> **Objectives**
[a] In the Grassley floor statement on tax relief delays, who is shown driving the car in the movie scene on his chart?
[b] Name every person or animal mentioned by name in the Grassley floor statement on tax relief delays.
[c] Carry on the Grassley floor statement on tax relief delays from its last sentence.

> **Given passage**
Grassley Questions Repeated Delays of Popular Tax Relief
Statement of Senator Chuck Grassley
Chairman, Committee on Finance
Floor Debate on Appointing Conferees on Tax Relief Reconciliation Bill
Monday, Feb. 13, 2006
Earlier this month, we began and finished the second floor debate on the tax relief reconciliation bill.
At that time, I spoke in recognition of Groundhog Day. I have next to me a portrait of Punxsutawney
Phil. In thinking of Phil and his unique form of weather report, I also thought of the popular film
titled “Groundhog Day” starring Bill Murray, in which a man relives the same day, Groundhog Day,
over and over again. This film has taken on greater significance for me as I seem to be in a similar
situation. More than just a sense of déjà vu, I feel like I am reliving a couple of past experiences.
I’ve got another chart. This chart shows a scene from the Bill Murray movie -- Groundhog Day. If
you take a look, you’ll see the Groundhog, our friend, Phil driving and Bill Murray is helping Phil
drive. Bill Murray is kind of the co-pilot. Phil is driving the car. As I said above, I feel like Bill
Murray’s character in the movie. It seems that we are re-living the same events over and over again.
We are going through the same debates over and over again. We had these same debates just a
couple of weeks ago.

> **Data**
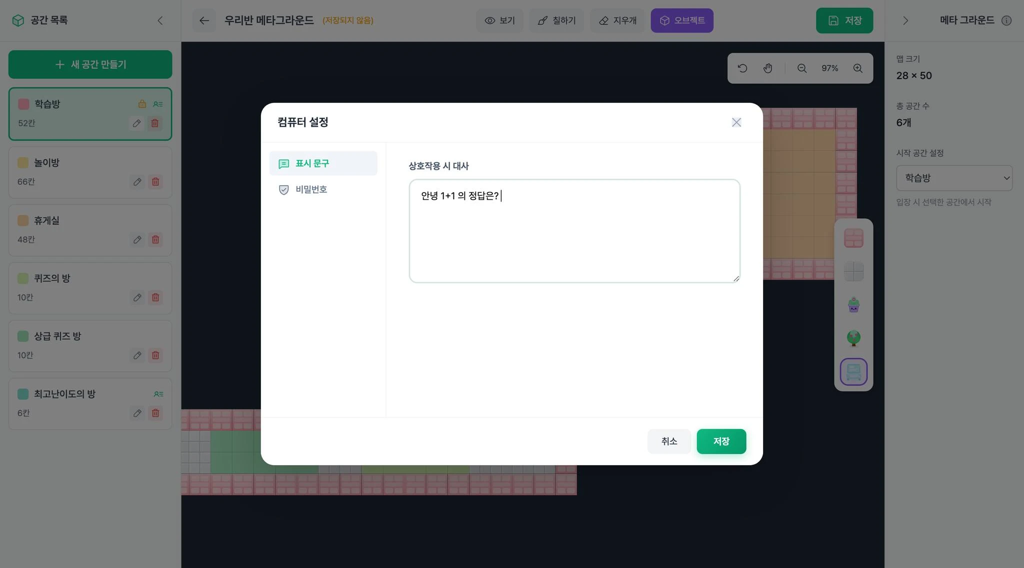1024x568 pixels.
Task: Edit the 휴게실 space with its pencil icon
Action: [x=137, y=240]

> **Answers to the problems**
[a] Phil, the groundhog, is driving, with Bill Murray as co-pilot.

[b] Chuck Grassley, Punxsutawney Phil, Bill Murray

[c]
Let me summarize the floor process we have been through on this bill. At 11:08 a.m. on Wednesday,
February 1, 2006, I opened the second Senate floor debate on this bill. The final roll call vote on final
passage occurred at 9:42 p.m. on Thursday, February 2, 2006. That day was Groundhog Day, by the
way. Three Senators were not here for the vote on final passage. There were a total of 8 roll call
votes, including the vote on final passage. You’ll recall the debate earlier this month comes on top
of the debate we had in November on the same bill.
At 3:35 p.m. on Wednesday, November 16, 2005, we took up S.2020: The Tax Relief Act of 2005.
For 20 hours on Wednesday, Thursday, and into Friday, we debated this bill. A total of 80
amendments were filed and 7 of them were agreed to. This liveliness culminated in 18 roll call votes.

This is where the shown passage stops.